Gli studi istologici hanno evidenziato che l’endometrio nella endometriosi è simile all’endometrio normale. È caratterizzato dalla presenza di recettori ormonali, come l’endometrio normale, ma ha un’alta capacità di adesività che gli permette di aderire a strutture extrauterine, come le sedi in cui l’endometriosi si sviluppa. Sebbene sia ritenuta una patologia dell’età riproduttiva, sono descritti rari casi di endometriosi anche in postmenopausa, soprattutto in donne che stiano assumendo trattamenti ormonali sostitutivi.
Almeno 3 milioni le donne con diagnosi conclamata
In Italia sono affette da endometriosi il 10-15% delle donne in età riproduttiva; la patologia interessa circa il 30-50% delle donne infertili o che hanno difficolta a concepire. Le donne con diagnosi conclamata sono almeno 3 milioni.
Il picco si verifica tra i 25 e i 35 anni, ma la patologia può comparire anche in fasce d'età più basse. La diagnosi arriva spesso dopo un percorso lungo e dispendioso, il più delle volte vissuto con gravi ripercussioni psicologiche per la donna.
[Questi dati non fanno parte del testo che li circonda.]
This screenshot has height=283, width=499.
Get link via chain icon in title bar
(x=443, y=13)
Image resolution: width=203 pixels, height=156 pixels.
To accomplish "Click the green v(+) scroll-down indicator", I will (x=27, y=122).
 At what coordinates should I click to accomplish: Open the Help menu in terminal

Ginecologia per la Menopausa
La Menopausa non è una malattia ma un momento fisiologico della vita della donna, che coincide con il termine della sua fertilità, collocabile generalmente tra i 45 e 55 anni di età, ma non sono rare menopause precoci e tardive.
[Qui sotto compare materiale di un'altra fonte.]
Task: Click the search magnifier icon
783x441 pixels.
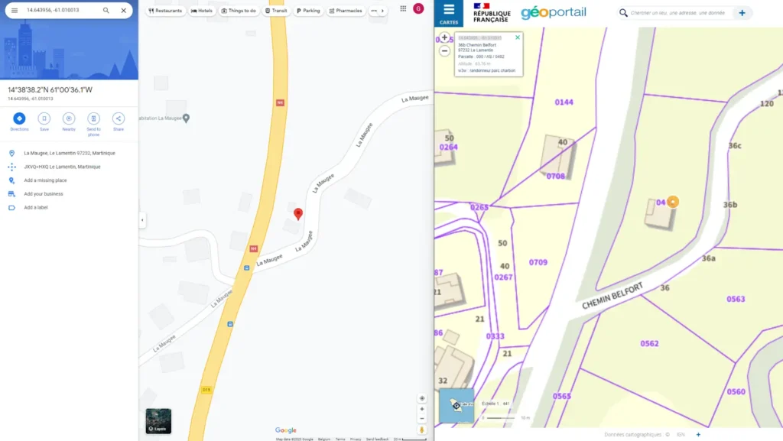Action: pos(107,11)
In questo periodo della vita alcune donne accusano alcuni disturbi determinati da alterazioni del ciclo mestruale (mestruazioni ravvicinate e abbondanti oppure più distanziate tra di loro); nello stesso periodo le ovaie cessano la loro attività e, di conseguenza, diminuisce nel sangue la quantità degli estrogeni, cioè di quegli ormoni prodotti fino allora dalle ovaie.
Quando si riduce la quota degli estrogeni nel sangue, la donna è più esposta al rischio di alcune malattie?
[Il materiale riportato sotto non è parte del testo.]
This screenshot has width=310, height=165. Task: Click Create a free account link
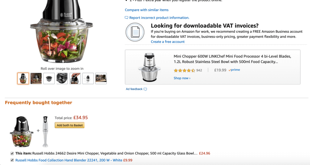click(168, 42)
La diminuzione degli estrogeni può provocare alcuni disturbi e sintomi, sia di natura neurovegetativa (vampate di calore, sudorazioni profuse, palpitazioni e tachicardia, sbalzi della pressione arteriosa, disturbi del sonno, vertigini, secchezza vaginale e prurito genitale), sia di natura psicoaffettiva (irritabilità, umore instabile, affaticamento, ansia, demotivazione, disturbi della concentrazione e della memoria, diminuzione del desiderio sessuale).
Calo degli Estrogeni e conseguenti disturbi
Le conseguenze più importanti del calo degli estrogeni sono: l'aumento del rischio cardiovascolare (infarto cardiaco, ictus cerebrale, ipertensione) e le patologie osteoarticolari, in particolare l’aumento dell’incidenza dell’osteoporosi. Fino alla menopausa, infatti, le donne hanno un rischio cardiovascolare inferiore a quello degli uomini perché gli estrogeni prodotti dalle ovaie garantiscono una minore quantità di colesterolo nel sangue. Le malattie cardiovascolari rappresentano, inoltre, la principale causa di morte per la donna in menopausa, superando di gran lunga tutte le forme di neoplasie, compreso il cancro della mammella.
Non dobbiamo inoltre sottovalutare l’aumento del peso corporeo, che si verifica in misura variabile in tutte le donne in menopausa e rappresenta un problema in più del 50% delle donne oltre i 50 anni. La carenza estrogenica condiziona, insieme all’età, un rallentamento del metabolismo in generale e aumenta l’appetito con una distribuzione del grasso corporeo “a mela”, cioè a livello della cintura, una sede tipica del sesso maschile, che comporta maggior rischio cardio-vascolare.
La prevenzione delle complicanze cardiovascolari e osteoarticolari può essere messa in atto fin da subito. Come prima mossa occorre seguire un regime dietetico controllato.Nella scelta degli alimenti è bene privilegiare quelli integrali, poiché più ricchi di fibra alimentare, vitamine e sali minerali. Il principio guida deve essere la varietà con moderazione, tagliando fuori i grassi in eccesso e i cibi troppo salati, bevendo almeno 25 ml di acqua per kg corporeo e privilegiando le spezie.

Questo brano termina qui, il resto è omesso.